Can you restate the material below with "chat bubble" swapped for "message bubble" and everything else left as it is?

====================

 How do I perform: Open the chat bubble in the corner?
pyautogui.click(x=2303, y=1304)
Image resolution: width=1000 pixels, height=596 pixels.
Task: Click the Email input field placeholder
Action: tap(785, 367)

====================

__COMPLETE ANSWER__.
 How do I perform: Open the message bubble in the corner?
pyautogui.click(x=2303, y=1304)
Image resolution: width=1000 pixels, height=596 pixels.
Task: Click the Email input field placeholder
Action: tap(785, 367)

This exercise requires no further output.